Each entry should be printed exactly, with its images omitted.

═══ DATA

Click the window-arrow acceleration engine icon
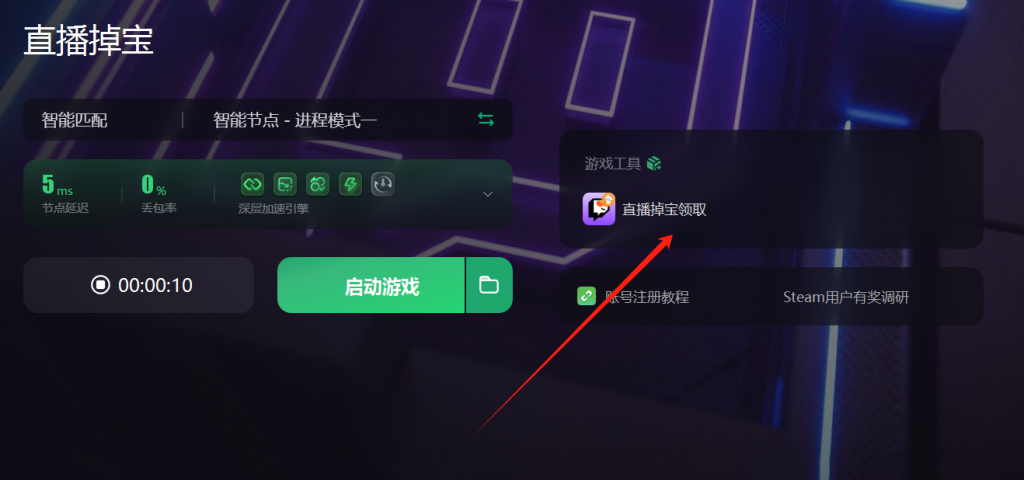The image size is (1024, 480). point(285,185)
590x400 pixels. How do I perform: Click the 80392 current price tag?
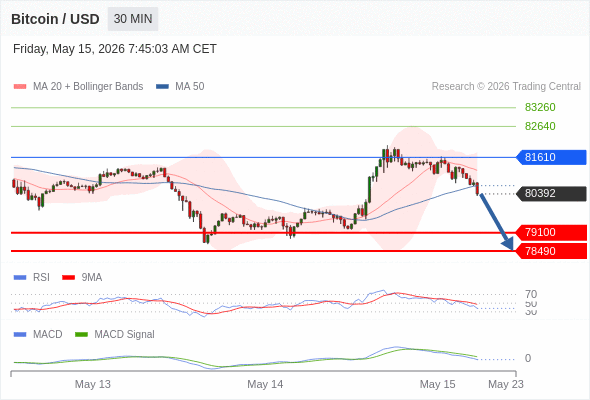tap(551, 194)
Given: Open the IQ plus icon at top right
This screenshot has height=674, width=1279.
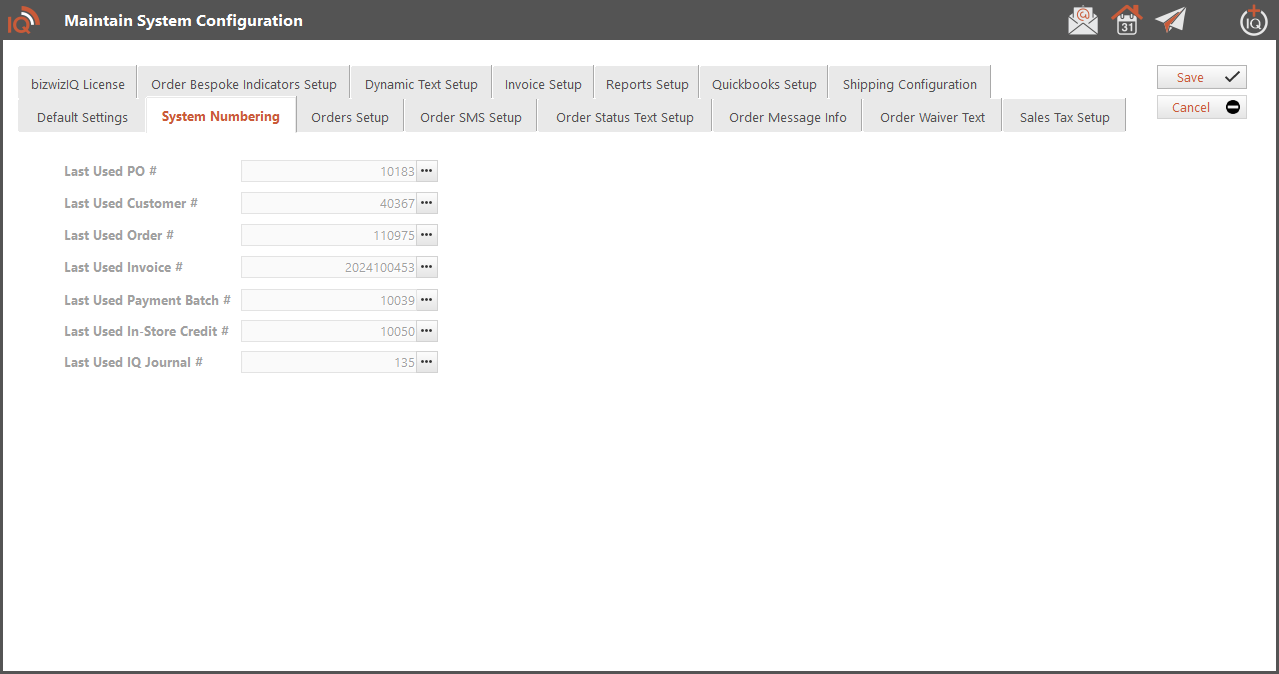Looking at the screenshot, I should (x=1253, y=20).
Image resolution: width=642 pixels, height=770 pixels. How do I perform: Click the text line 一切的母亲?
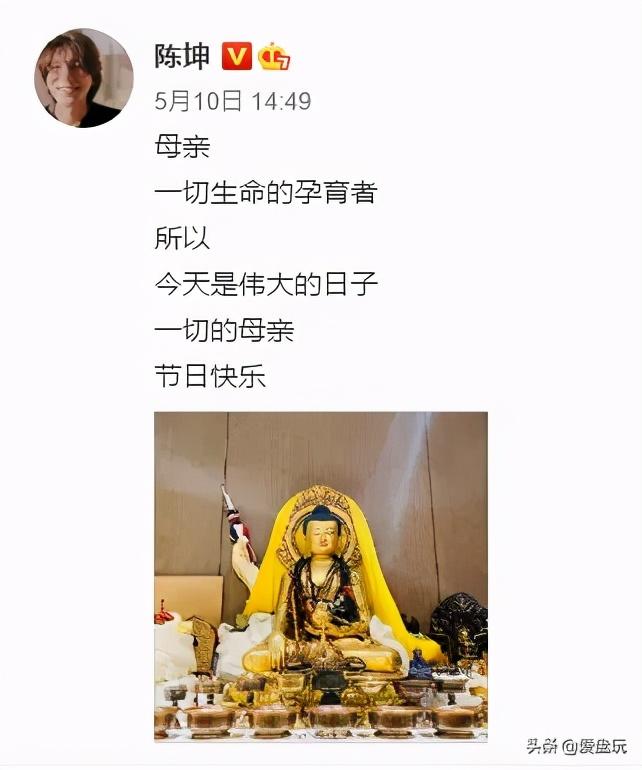click(224, 330)
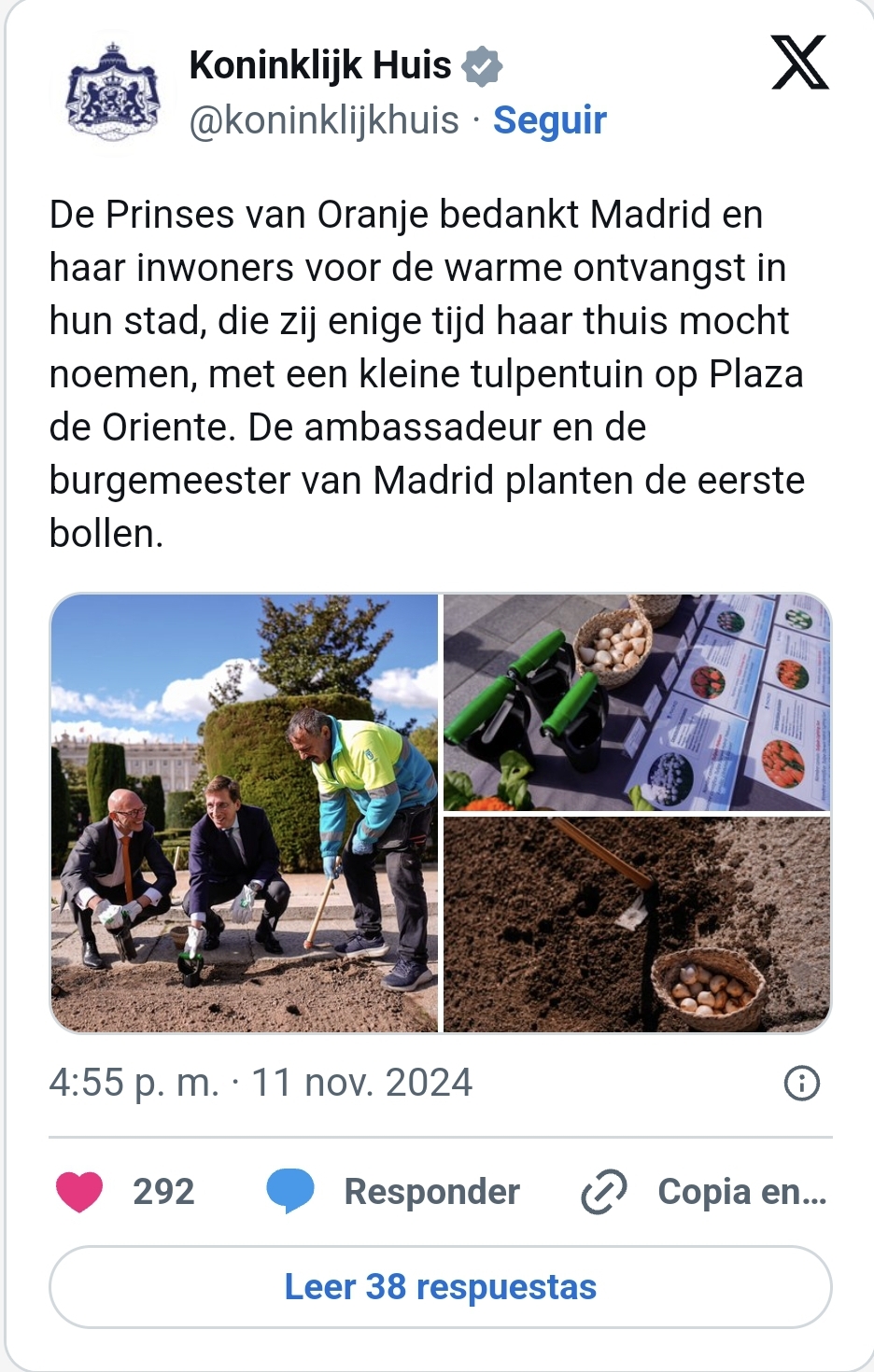Click the Responder button

pos(431,1192)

══════

• [THE COMPLETED TASK]
Click the window-arrow acceleration engine icon
The image size is (1024, 480). point(285,185)
590x400 pixels. How do I perform: Click the 80392 current price tag?
tap(551, 194)
Given: Open the IQ plus icon at top right
This screenshot has height=674, width=1279.
Looking at the screenshot, I should (x=1253, y=20).
Image resolution: width=642 pixels, height=770 pixels. How do I perform: Click the text line 一切的母亲?
click(224, 330)
Click the Responder button

pos(431,1192)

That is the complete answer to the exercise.